– Вы много читаете? – спросил он меня однажды.
Я ответил, что мало.
– Напрасно, – почти угрюмо сказал он своим низким грудным баритоном.
– Нужно, знаете, работать… Не покладая рук… всю жизнь.
И, помолчав, без видимой связи прибавил:
– По-моему, написав рассказ, следует вычеркивать его начало и конец. Тут мы, беллетристы, больше всего врем…
После таких мимолетных встреч и случайных разговоров, в которых были затронуты любимые темы Чехова – о том, что надо работать «не покладая рук» и быть в работе до аскетизма правдивым и простым, – мы не виделись до весны девяносто девятого года. Приехав на несколько дней в Ялту, я однажды вечером встретил Чехова на набережной.
– Почему не заходите ко мне? – сказал он. – Непременно заходите завтра.
– Когда? – спросил я.
– Утром, часу в восьмом.
И, вероятно, заметив на моем лице удивление, он пояснил:
– Мы встаем рано. А вы?
– Я тоже, – сказал я.
– Ну, так вот и приходите, как встанете. Будем пить кофе. Вы пьете кофе?
– Изредка пью.
– Пейте каждый день. Чудесная вещь. Я, когда работаю, ограничиваюсь до вечера только кофе и бульоном. Утром – кофе, в полдень – бульон. А то плохо работается.
Я поблагодарил за приглашение, и мы молча прошли всю набережную и сели в сквере на скамью.
– Любите вы море? – сказал я.
– Да, – ответил он. – Только уж очень оно пустынно.
– Это-то и хорошо, – сказал я.
– Не знаю, – ответил он, глядя куда-то вдаль сквозь стекла пенсне и, очевидно, думая о чем-то своем. – По-моему, хорошо быть офицером, молодым студентом… Сидеть где-нибудь в людном месте, слушать веселую музыку…
И, по своей манере, помолчав и без видимой связи прибавил:
– Очень трудно описывать море. Знаете, какое описание моря читал я недавно в одной ученической тетрадке? «Море было большое». И только. По-моему, чудесно.

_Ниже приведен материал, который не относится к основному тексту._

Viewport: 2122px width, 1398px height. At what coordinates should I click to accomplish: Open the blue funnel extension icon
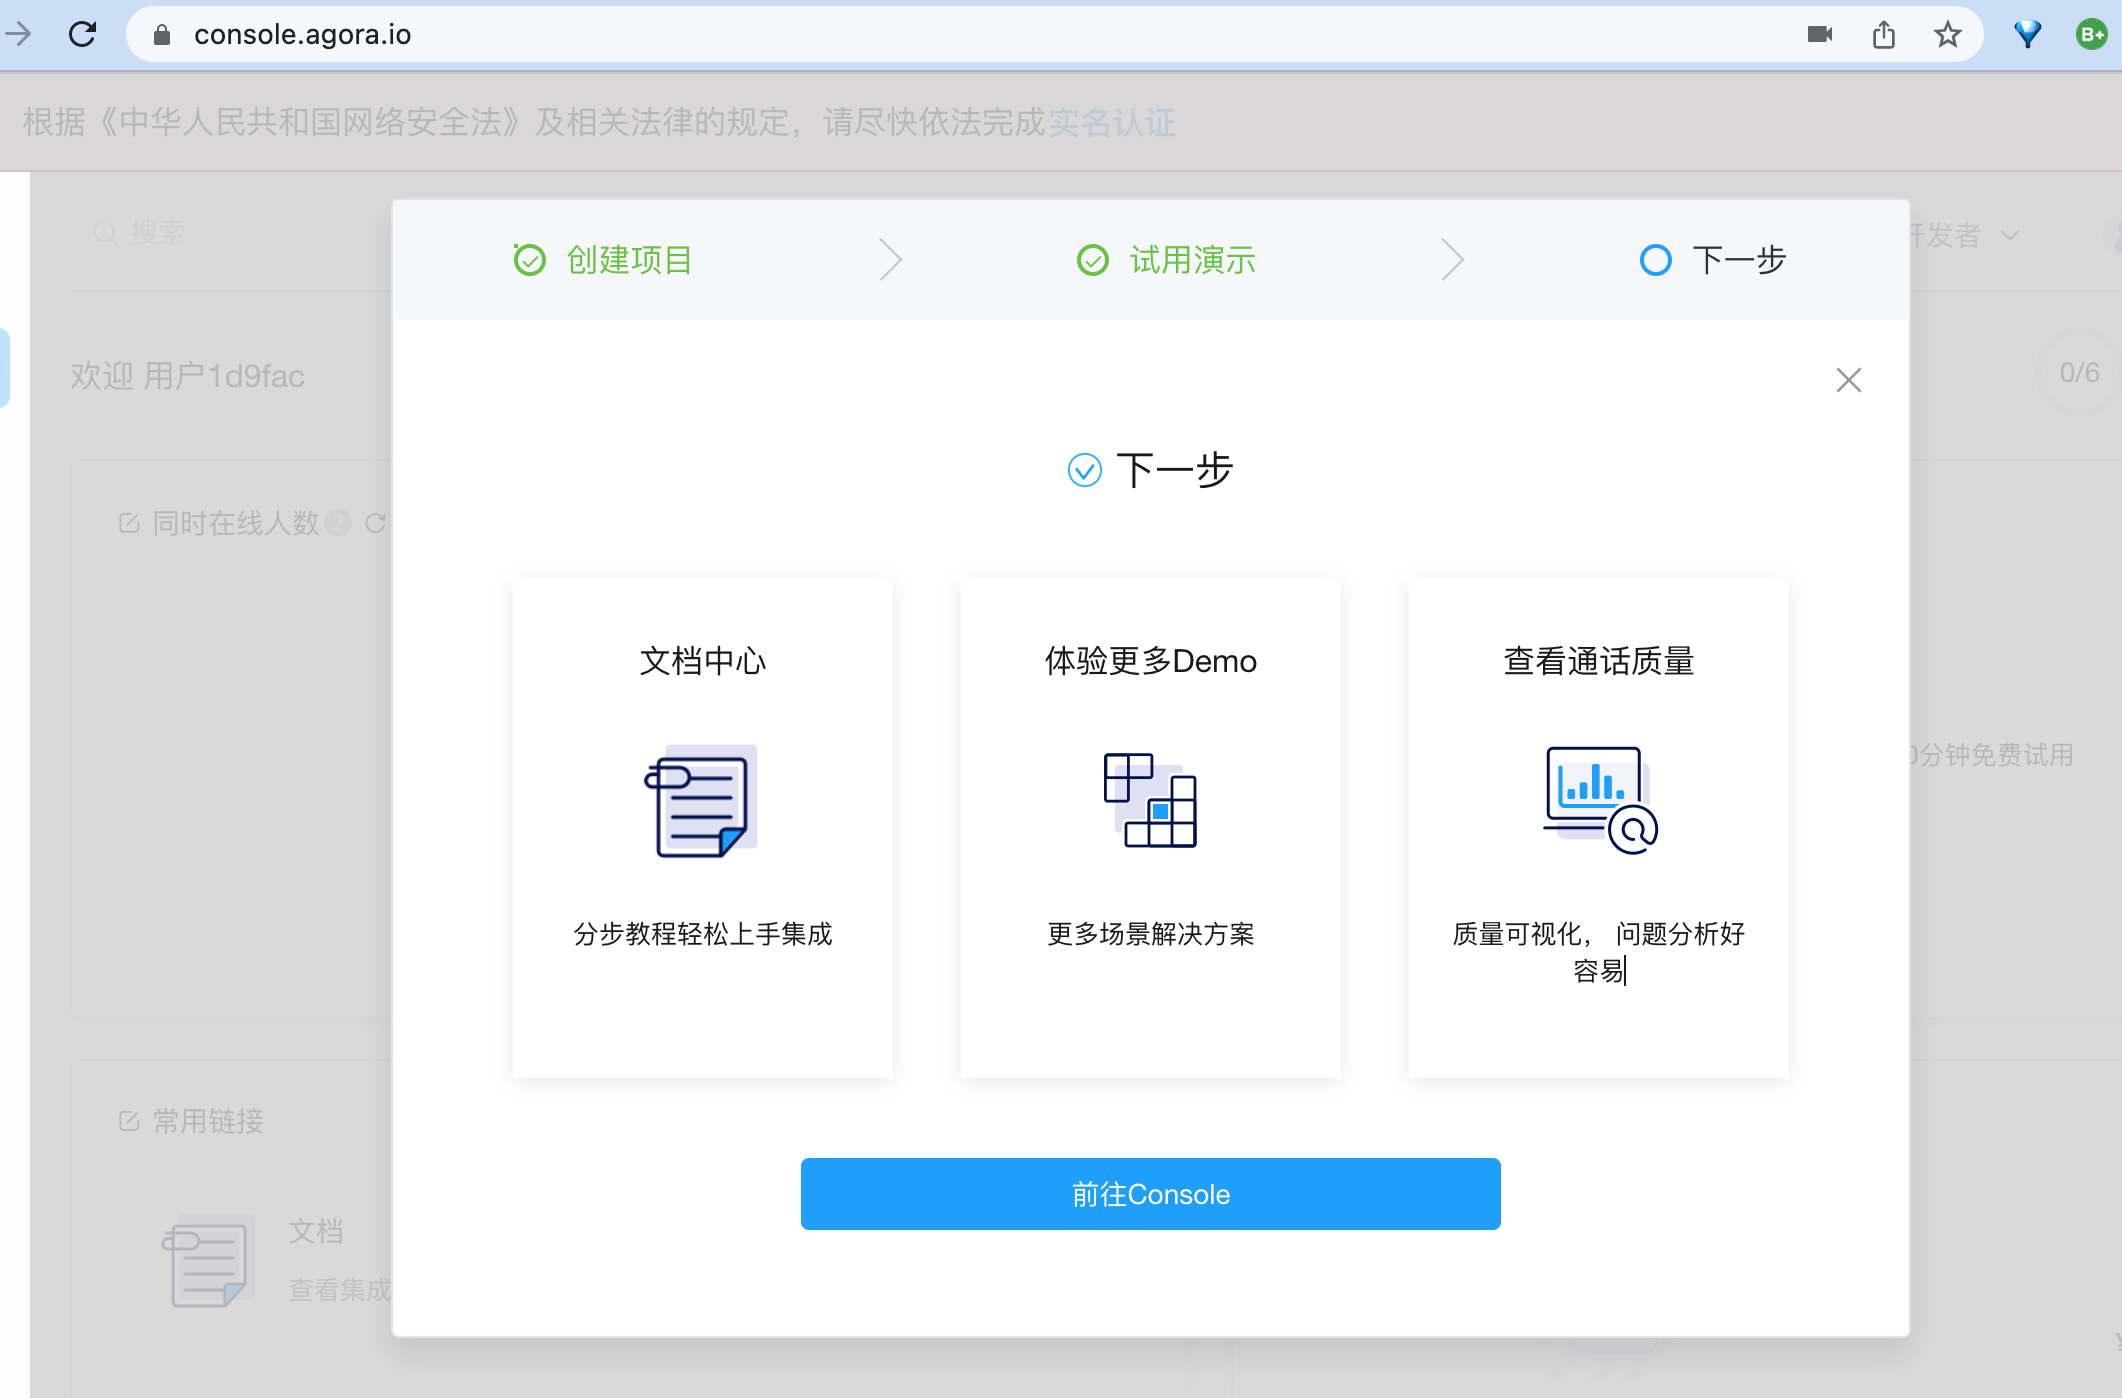pos(2027,35)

Может быть, это покажется кому-нибудь манерностью? Но – Чехов и манерность! Поставить рядом эти два слова могут только те, которые не имеют никакого понятия о Чехове, – я встречал людей не менее искренних, чем Чехов, но людей до такой степени простых, чуждых всякой фразы и аффектировки, я не помню». Да, он любил только искренное, органическое, – если только оно не было грубо и косно, – и положительно не выносил фразеров, книжников и фарисеев, особенно тех из них, которые настолько вошли в свои роли, что роли стали их вторыми натурами. В своих работах он почти никогда не говорил о себе, о своих вкусах, о своих взглядах, что и повело, кстати сказать, к тому, что его долго считали человеком беспринципным, необщественным. В жизни он также никогда не носился со своим «я», очень редко говорил о своих симпатиях и антипатиях: «я люблю то-то…», «я не выношу того-то…», это не чеховские фразы. Но симпатии и антипатии его были чрезвычайно устойчивы и определенны, и среди его симпатий одно из первых мест занимала именно естественность. «Море было большое…» Ему, с его постоянной жаждой наивысшей простоты, с его отвращением ко всему вычурному, напряженному, казалось это «чудесным». А в его словах об офицере и музыке сказалась другая его особенность: сдержанность. Неожиданный переход от моря к офицеру, несомненно, вызван был его затаенной грустью о молодости, о здоровье. Море пустынно… А он любил жизнь, радость, и за последние годы эта жажда радости, хотя бы самой простой, самой обыденной, особенно часто сказывалась в его разговоре. Но именно только сказывалась.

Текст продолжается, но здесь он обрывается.